David Stairs

In 2014 my program hosted a campus visit by the popular and likeable Stefan Sagmeister. Since I made the arrangements for his talk, and chauffered him from and back to the airport, we had plenty of time to visit. I told him his royalty for the visit was payback for the Sappi grant he helped adjudicate for me and my partner in 2003 and, despite the fact he did not know me at the time, I considered it a debt repaid.

Stefan had turned down an earlier invitation to talk in 2011. It was just after he’d returned from his “sabbatical” in Bali, and he wanted to get his studio back up and running. This time around, he was hard at work on his Happy Film and needed cash to feed the ever-growing monster.

As we chatted it came out that Stefan knew Gary Hustwit, the maker of design documentaries, and had asked him for advice. Sagmeister admitted that film making was more challenging than he’d imagined, a thing he’d not been trained for, and he felt he needed all the help he could get. As it turned out, I had an idea for a film, and I too needed advice. I asked Stefan for Gary’s email.

My exchange with Hustwit was brief and to the point. I asked him if he had ever considered making a film about social design. He admitted he had not, but that it was a good idea. I asked him if he’d consider taking it on and he said, “I’m over my head with other projects. Why don’t you do it?” Thus began a three-year 50,000-mile sojourn to do a thing I’d “not been trained for.”

Luckily, I struck gold early. Eric Limarenko, the resident videographer and film faculty member in my college, was pushing up against his tenure decision, and willing to be my tech partner. Eric, who got his masters degree at SCAD, worked in industry for the Home Shopping Network, and not only knew all the potential production pitfalls, but is a bonafide genius with Adobe Premier. He would be invaluable in post-production, but also was a guiding light in the technical aspects of interview recording.

Next I needed a cast. I thought of the many people I’ve met in the “social design space” over the past twenty years, and decided who I most wanted to participate. Unbelievably, everyone I asked agreed, even a few people who did not end up in the film, so next I set about developing an outline, and a series of questions specific to each participant. I didn’t want to make a traditional film praising the greatness and potential of design— social design is much too complex for a simplistic treatment. I wanted a balanced presentation, one that discussed the topic warts and all.

DATA EXCERPTS -
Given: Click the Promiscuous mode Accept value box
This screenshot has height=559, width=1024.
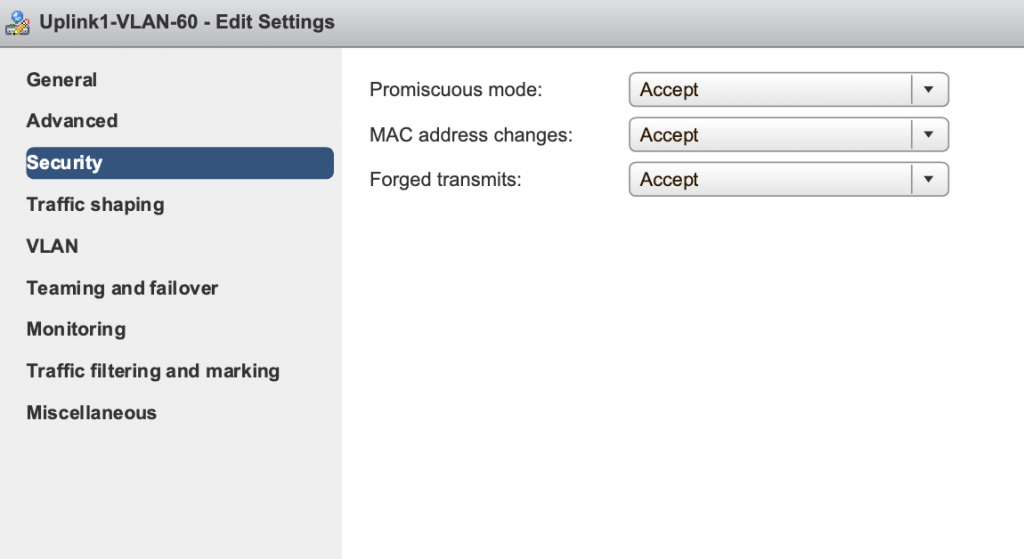Looking at the screenshot, I should tap(788, 89).
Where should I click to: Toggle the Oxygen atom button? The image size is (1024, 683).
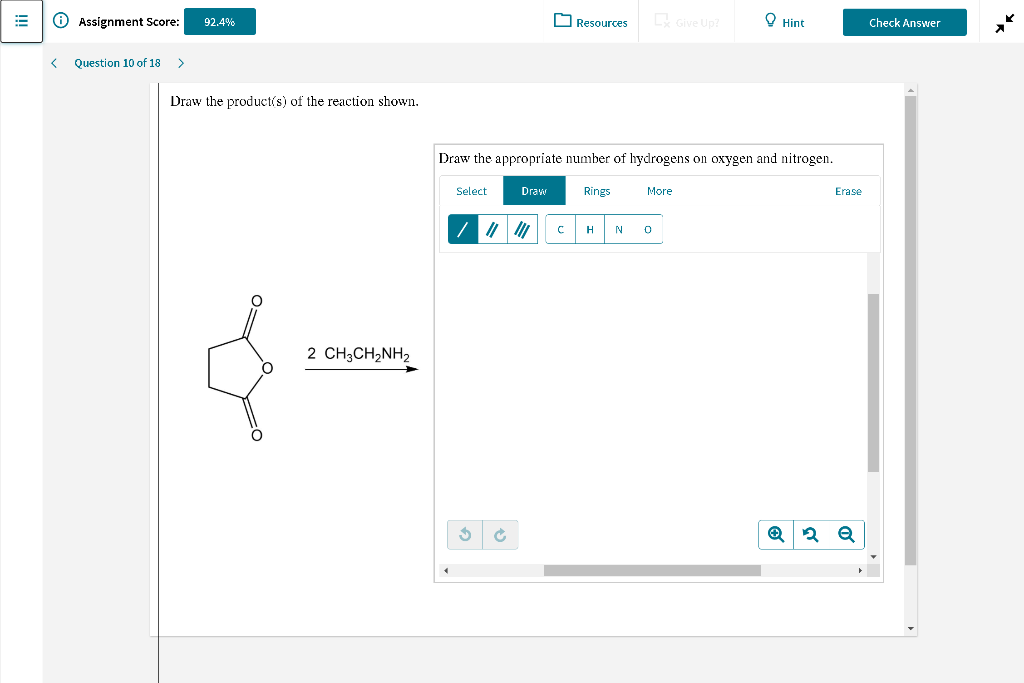647,229
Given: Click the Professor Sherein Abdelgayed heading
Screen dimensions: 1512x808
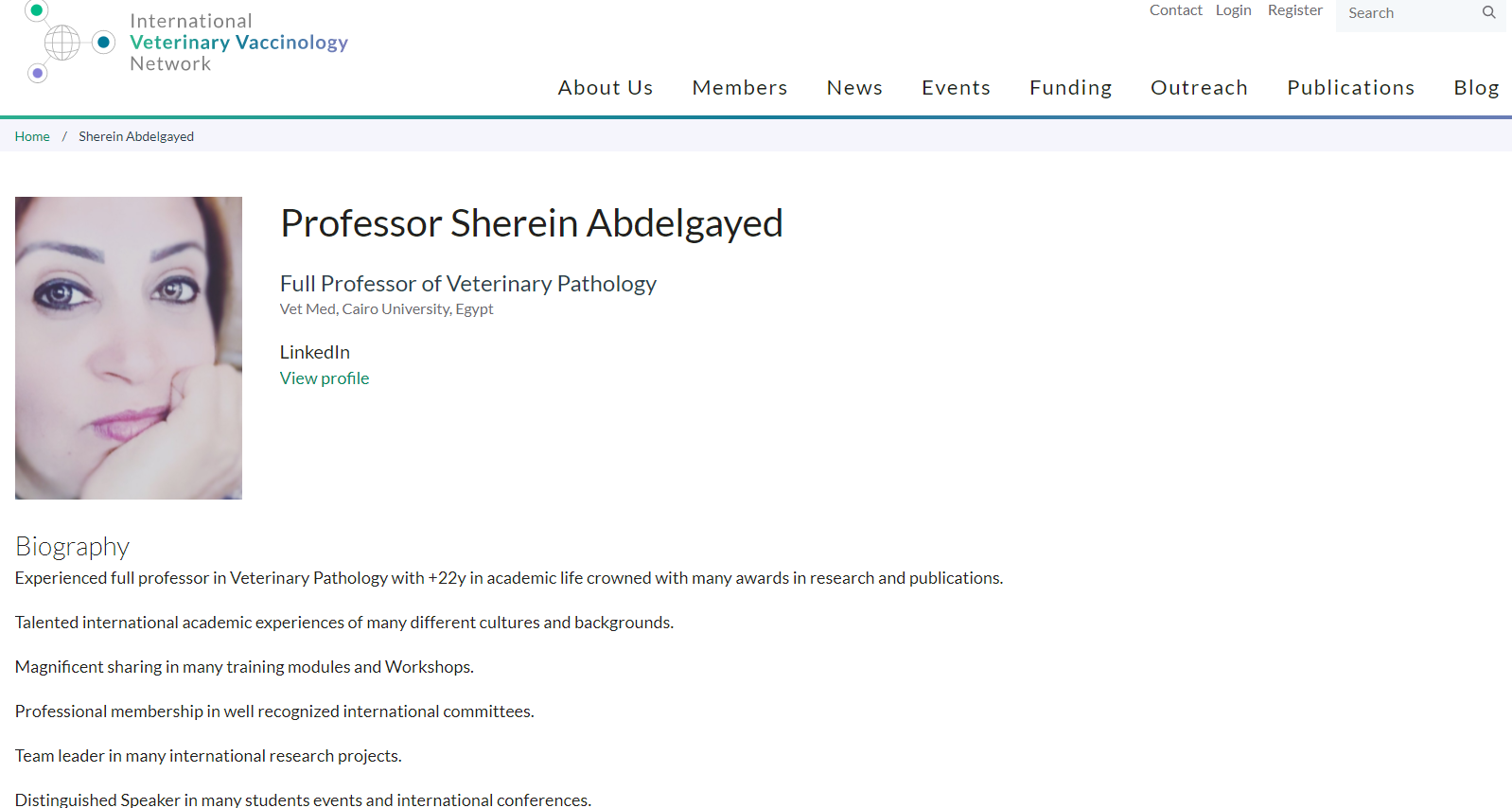Looking at the screenshot, I should (532, 224).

WORK TO DO -
[a] In the essay about making the social design film, where did Eric Limarenko earn his master's degree?
[b] Extend the essay about making the social design film, picking up right after its final sentence.

EXERCISE RESULTS -
[a] SCAD

[b]
In 2016 I applied for and was granted sabbatical leave for the next year, so Eric and I began our travels. We visited the indefatigable Wes Janz in Muncie, where he was finishing a 22 year career teaching architecture at Ball State, and Victor Margolin, before he and his wife Sylvia left their long-time home in Chicago to move to D.C. Early in 2017 John Thackara and Arvind Loydaya visited Michigan, and we captured them there. Then, in June/July of 2017 we made a swing up the West Coast interviewing Arden Stern, the amazing Elizabeth Chin, and Garland Kirkpatrick in L.A. and Emily Pilloton in Berkeley at her Girls Garage.

In September 2017 I left for a tour of Europe, Africa, and India with my youngest son Lucien, who was on a gap year. With Luco as my assistant, we collected interviews from Sumandro Chattapadahay in Delhi and the immensely talented Tasos Calantsis in Pretoria, as well as valuable “B reel” footage. Finally, long after our return, I interviewed Liz Ogbu at her home in Oakland summer of 2018 to complete the collection.

It would be an understatement to say that spending time with such an array of brilliant people was a blessing. It’s also a cliche to say that boiling many hours of conversation down into 70 minutes of amazing statements was an often painful process. I mean, with so many pearls scattered on the cutting room floor, one has to wonder whether he made the right decisions.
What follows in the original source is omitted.